§ REQUIRED TASK: Write out the entries verbatim, from the line containing "The image size is (745, 318)." through the line containing "tap(192, 188)", both lines included. Omit the pictures.

§ SOURCE MATERIAL:
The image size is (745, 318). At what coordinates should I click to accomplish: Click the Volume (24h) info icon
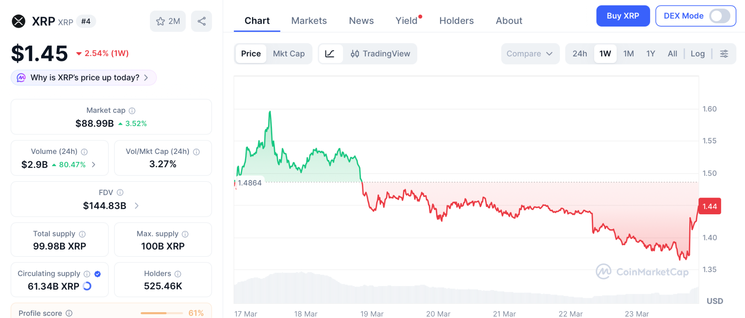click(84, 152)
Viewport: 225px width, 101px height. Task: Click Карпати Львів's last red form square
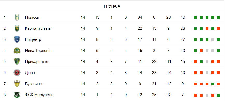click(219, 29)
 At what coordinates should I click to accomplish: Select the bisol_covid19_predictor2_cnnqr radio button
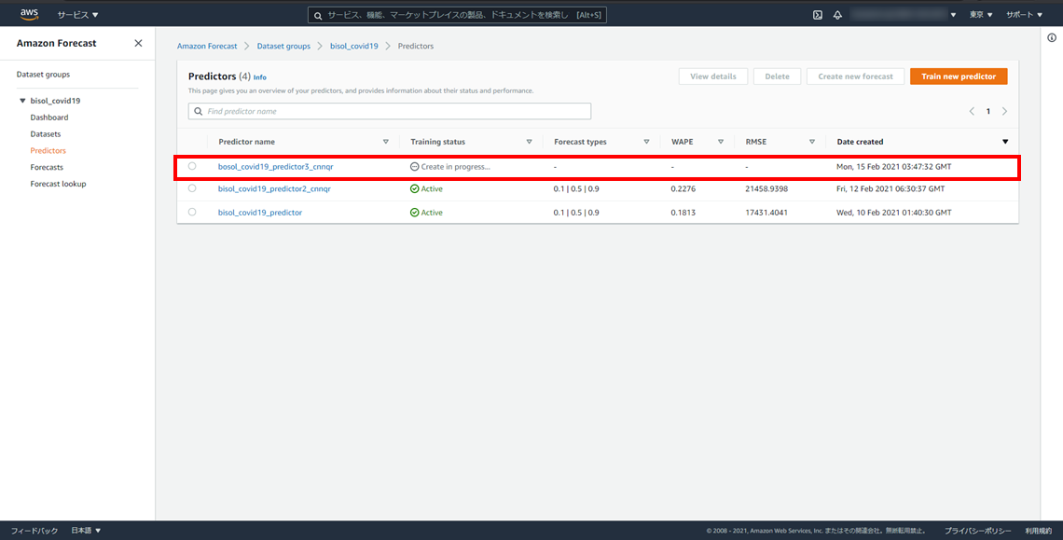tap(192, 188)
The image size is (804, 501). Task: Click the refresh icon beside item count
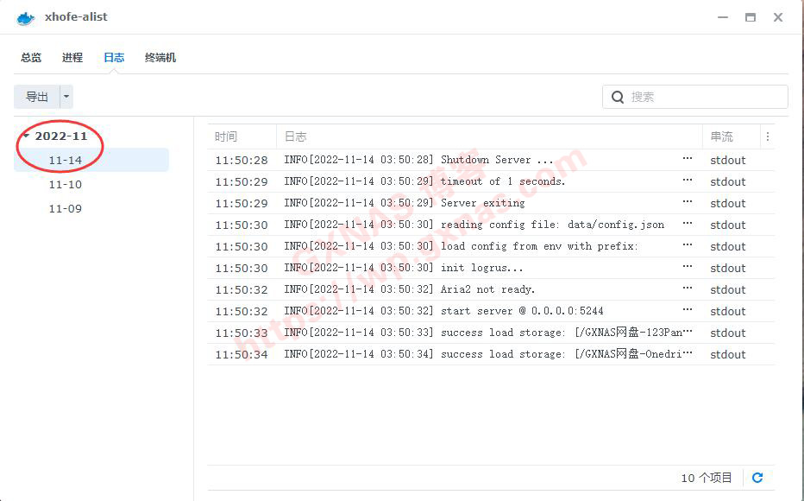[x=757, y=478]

* * *

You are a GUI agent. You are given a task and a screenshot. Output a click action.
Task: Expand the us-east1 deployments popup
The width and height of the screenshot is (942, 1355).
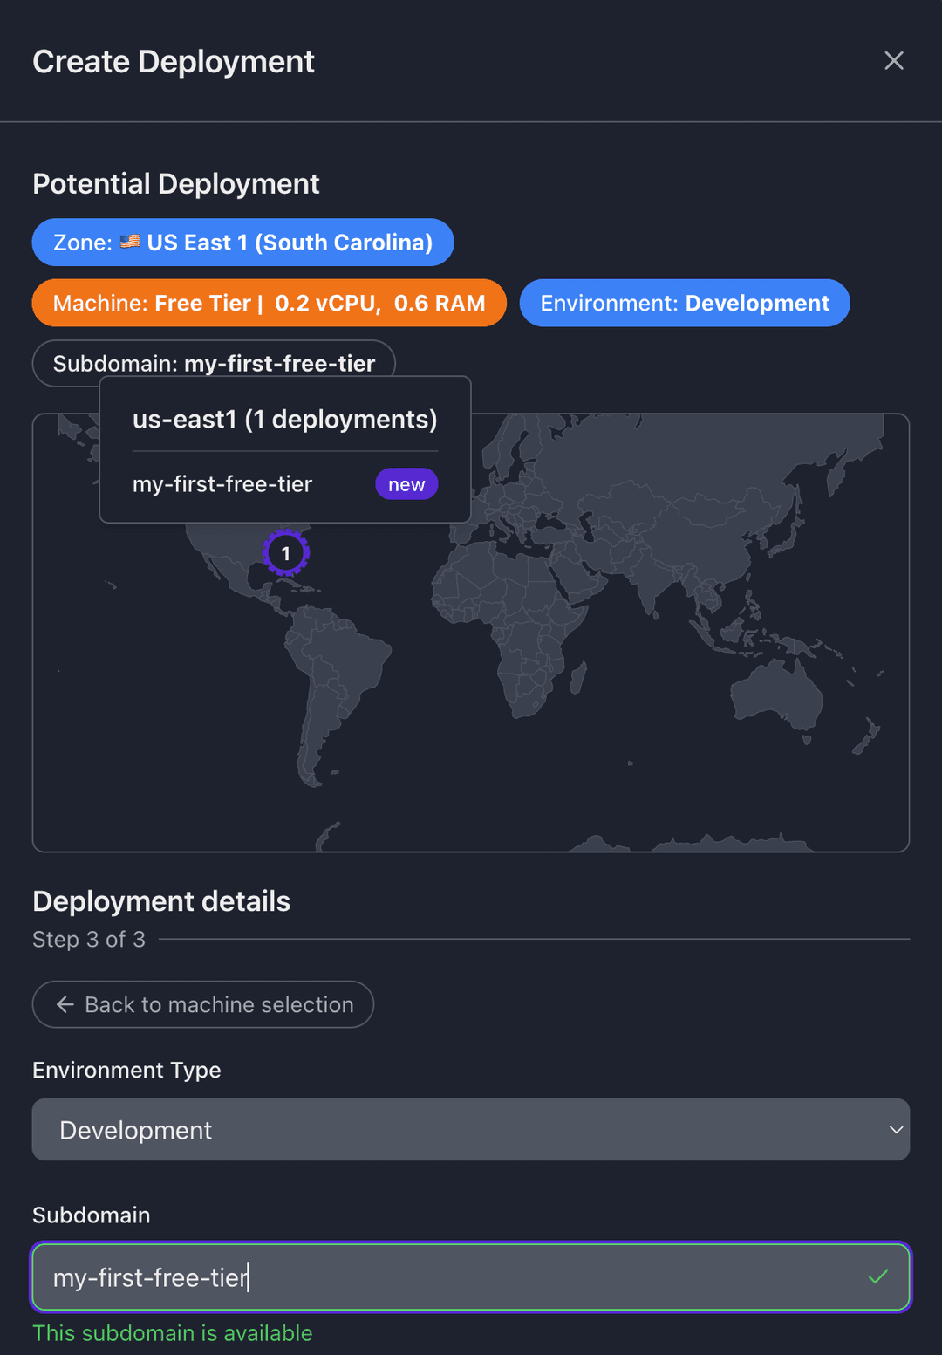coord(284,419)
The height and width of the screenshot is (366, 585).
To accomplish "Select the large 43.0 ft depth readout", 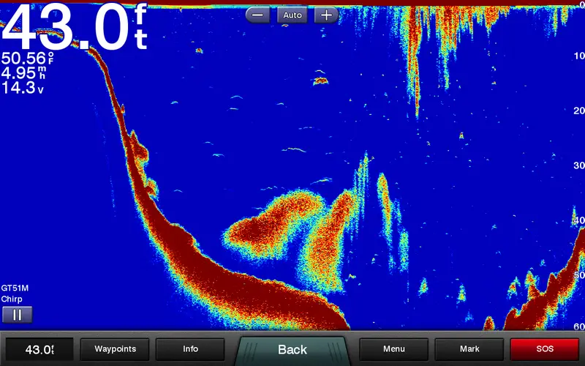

--

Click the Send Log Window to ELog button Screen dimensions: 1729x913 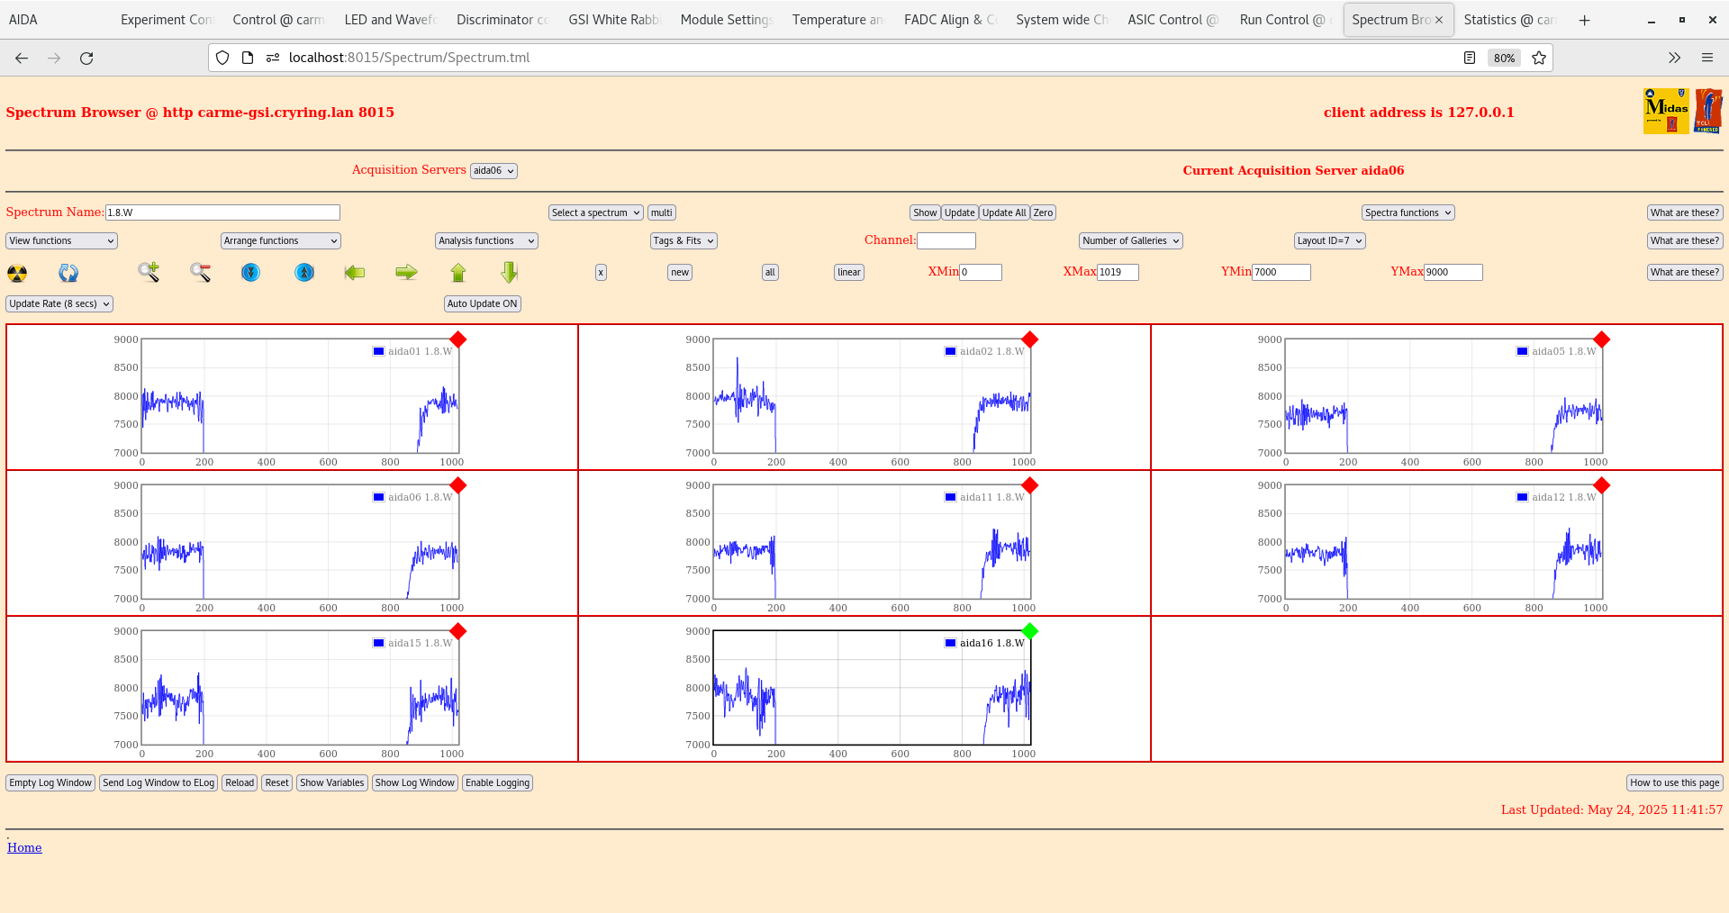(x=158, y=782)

§ EXERCISE RESPONSE:
The image size is (745, 318). At what coordinates should I click to accomplish: Click the Volume (24h) info icon
click(84, 152)
Viewport: 225px width, 101px height. Task: Click Карпати Львів's last red form square
click(219, 29)
 At what coordinates should I click to accomplish: Select the bisol_covid19_predictor2_cnnqr radio button
tap(192, 188)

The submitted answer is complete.